On April 16, 2018, a litter of sweet yellow and black Labrador puppies was born near Smyrna, Georgia. Their cute little pudgy, fluffy bodies were crowded safe and snug under their mama Sunny’s belly. The tiniest squeaks ever pierced an otherwise normal day in the south. Daddy Gator was not allowed to meet his babies. Mama made that very clear.
But the little lumps of love tumbled over one another in search of a place to nurse. Blind at this age, the puppies quickly learned to trust Sunny to teach them how to be dogs in the outside world. Three blondes and the rest black, each one was given a different color collar to identify them so their weight and development could be tracked by their breeder. Yes, this particular Monday was a beautiful day in Georgia, with a mound of tiny paws and wiggly bitty bums bringing instant joy into the world.
It was also the day my Toby dog died.
This is the first time I’ve really written about it, because it’s frankly been just too painful to think about for too long. I still ache for him, sometimes calling his name or mistakenly calling our son Toby. I still look to the edge of the bed each morning and night where his dog bed was. The last soul I spoke to at night and the first one I met each morning was his. Now, I am dogless. It’s the first time in 13 years.
Toby had just turned 13 in March, and I proudly noted that we now had a teenager in the house. With Toby’s age, I wondered if it wouldn’t be too long before we had 2 in diapers in the Bays household (smile). I just knew that part of the reason he’d made it to the ripe old age of about 100 in dog years was because he was loved and cared for so much, by so many people. So when he passed just over a month later it took me by surprise.

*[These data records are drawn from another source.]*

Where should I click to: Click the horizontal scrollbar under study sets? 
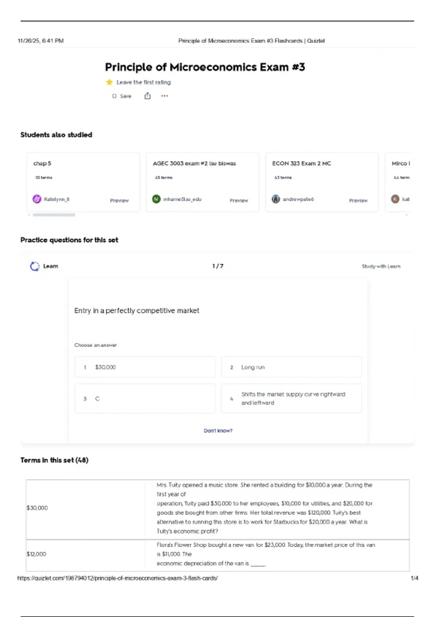(x=54, y=215)
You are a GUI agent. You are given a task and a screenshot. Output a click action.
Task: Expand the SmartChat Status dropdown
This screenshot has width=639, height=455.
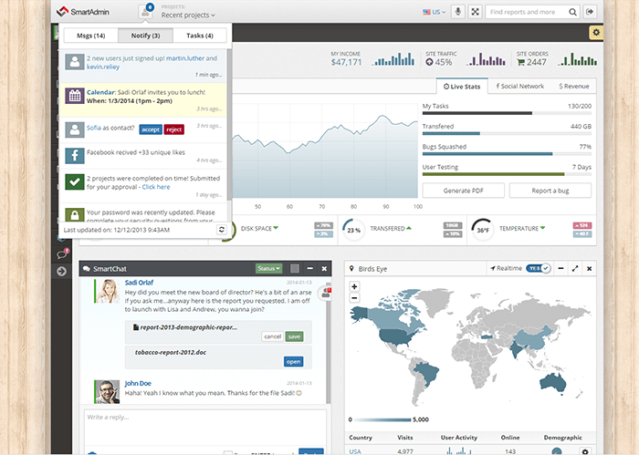coord(267,269)
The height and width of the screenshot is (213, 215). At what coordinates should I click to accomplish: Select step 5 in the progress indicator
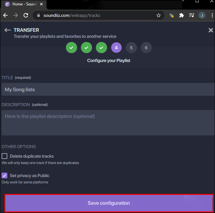(131, 48)
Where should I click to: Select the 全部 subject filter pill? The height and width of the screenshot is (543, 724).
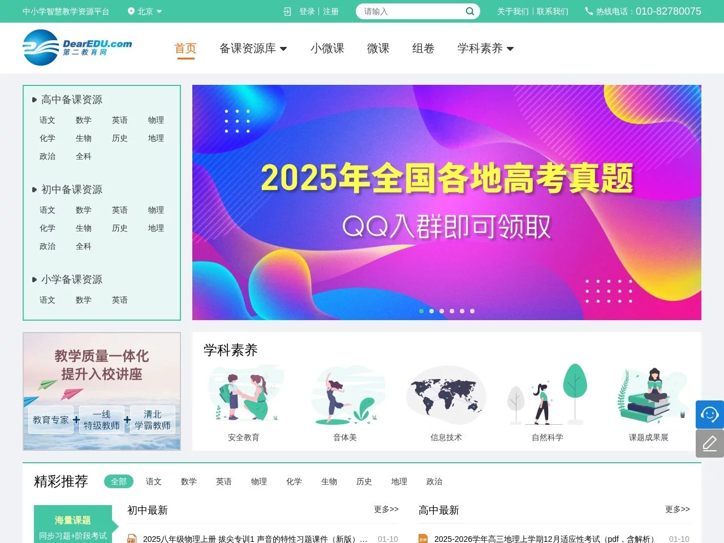(118, 481)
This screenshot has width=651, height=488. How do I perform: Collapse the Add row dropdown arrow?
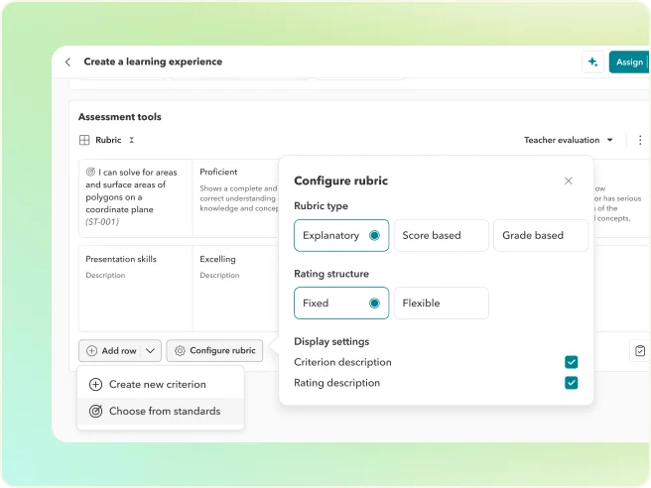150,350
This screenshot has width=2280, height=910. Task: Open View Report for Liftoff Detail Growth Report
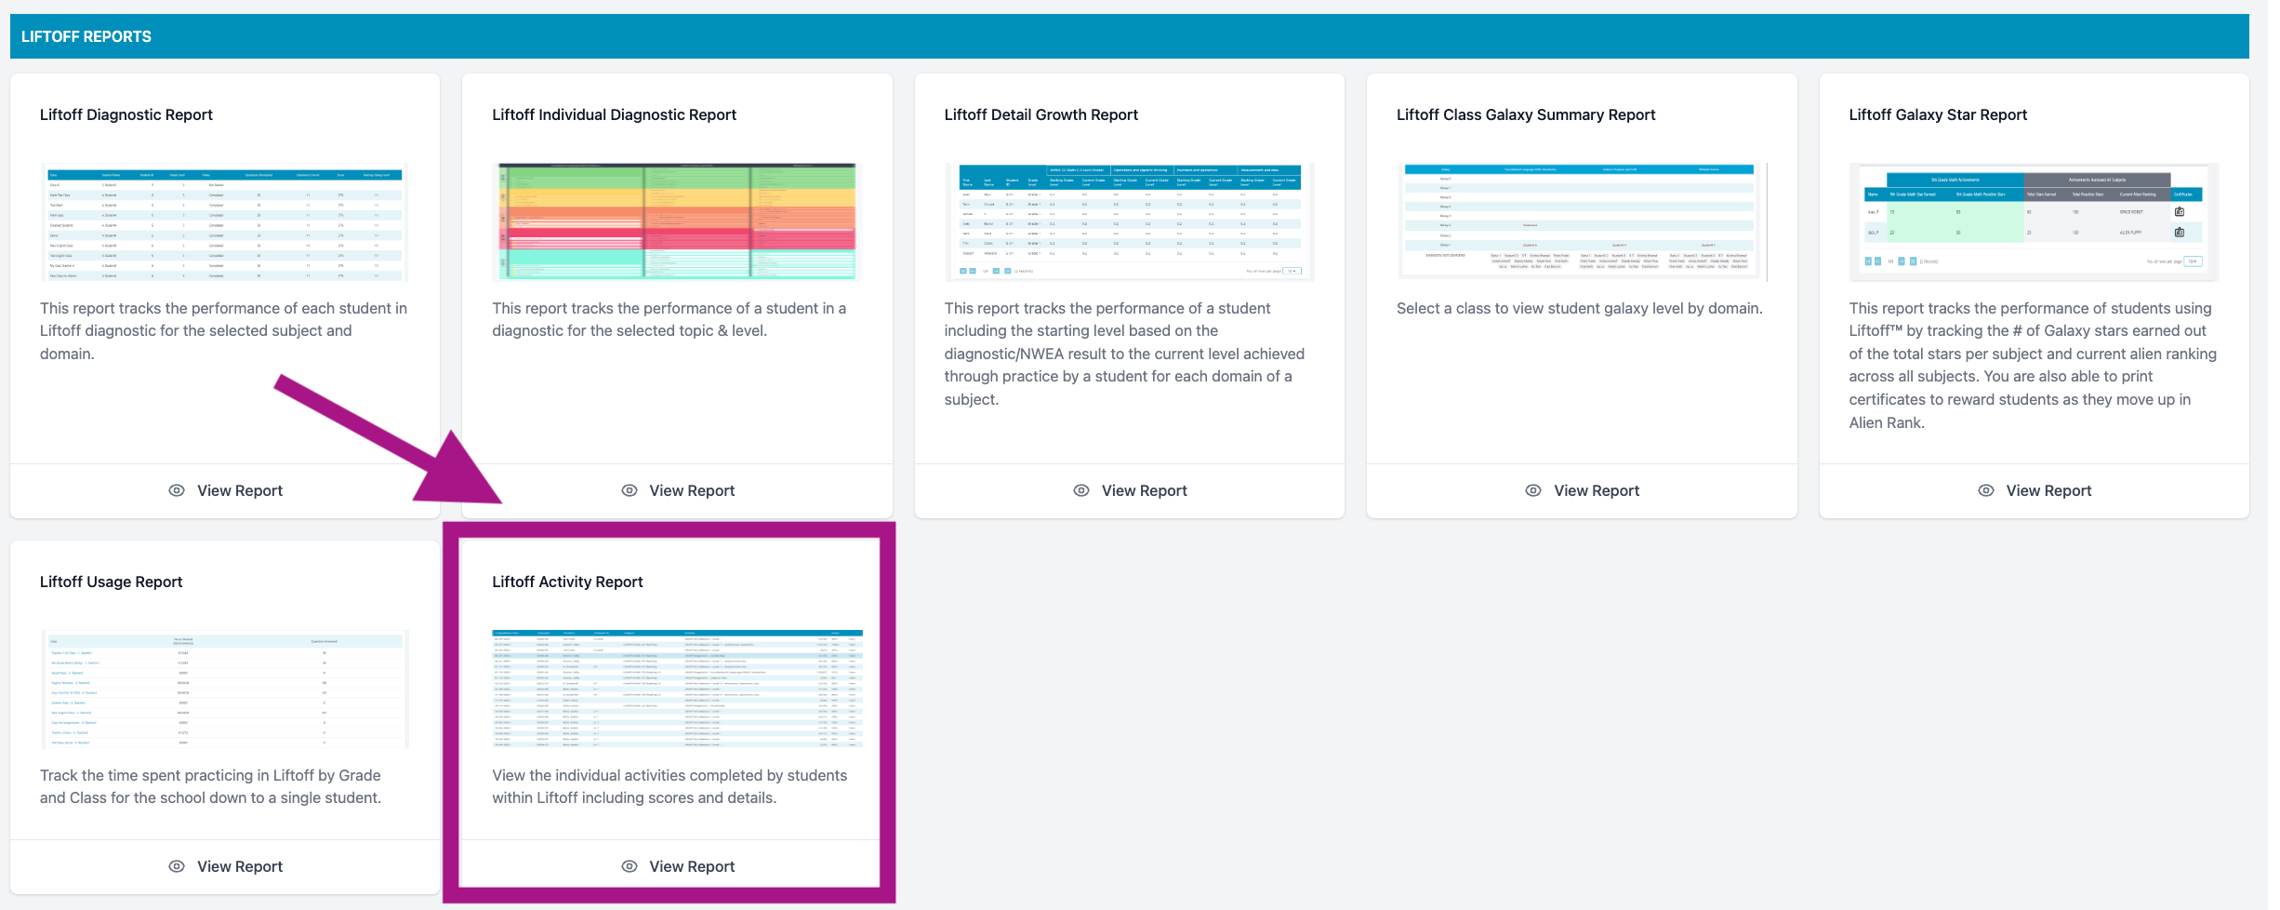click(1130, 490)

No, it actually sent me into psychological shock. One I didn’t snap out of for a couple weeks.
About 10 days before this, Toby had been having a hard time walking, limping heavily on one of his back legs. We thought it was arthritis. He was also diabetic, and when we had him checked out by a new vet (our first vet visit in Norman), she was fairly sure his blood sugar was not regulated and was causing his weakness. He’d been whining a bit, which was unusual for him. She had us increase his food, did some blood work, gave him some pain meds in case he was suffering from diabetic neuropathy, and had us do a glucose curve on him later that week.
She was right, his curve was off, but with a boost of insulin and pain meds, it was still going high and low at the appropriate times. We were told to do another curve, and it was on April 16 that I started out the day checking his sugar. Mid-morning it was sky high … in the 500s … which is bad for a dog. 700 is near comatose. 750+ is so high it doesn’t even register on his canine glucometer. I called the vet and was told to keep checking him and bring him in the next morning. It wasn’t an immediate emergency.
But later on that evening, Brent noticed Toby was acting strange. Actually, we’d gone out and upon our return I found him in the baby’s room. It was strange for him not to greet us near the door. I brought him into the living room and let him outside. He plopped down on the rug in front of the TV for a while, and we all hung out. Our son woke from his nap, and had finished his lunch. My husband had me put Toby in our bedroom so he’d be “safe.” Austin had taken to rough housing with Toby too much and we wanted to make sure the dog wasn’t caused any discomfort. So I let Toby into our room and he looked back at me. I told him to go relax and lay in his bed and I’d see him soon.
If I’d had any idea that was going to be his last day, I would have spent the whole thing with him, talking about his life, feeding him steak and ice cream, watching Animal Planet, feeding him cheese, peanut butter and apples (his favorite human foods) and rubbing his belly. It wasn’t meant to be. In fact, he never took another bite of food again.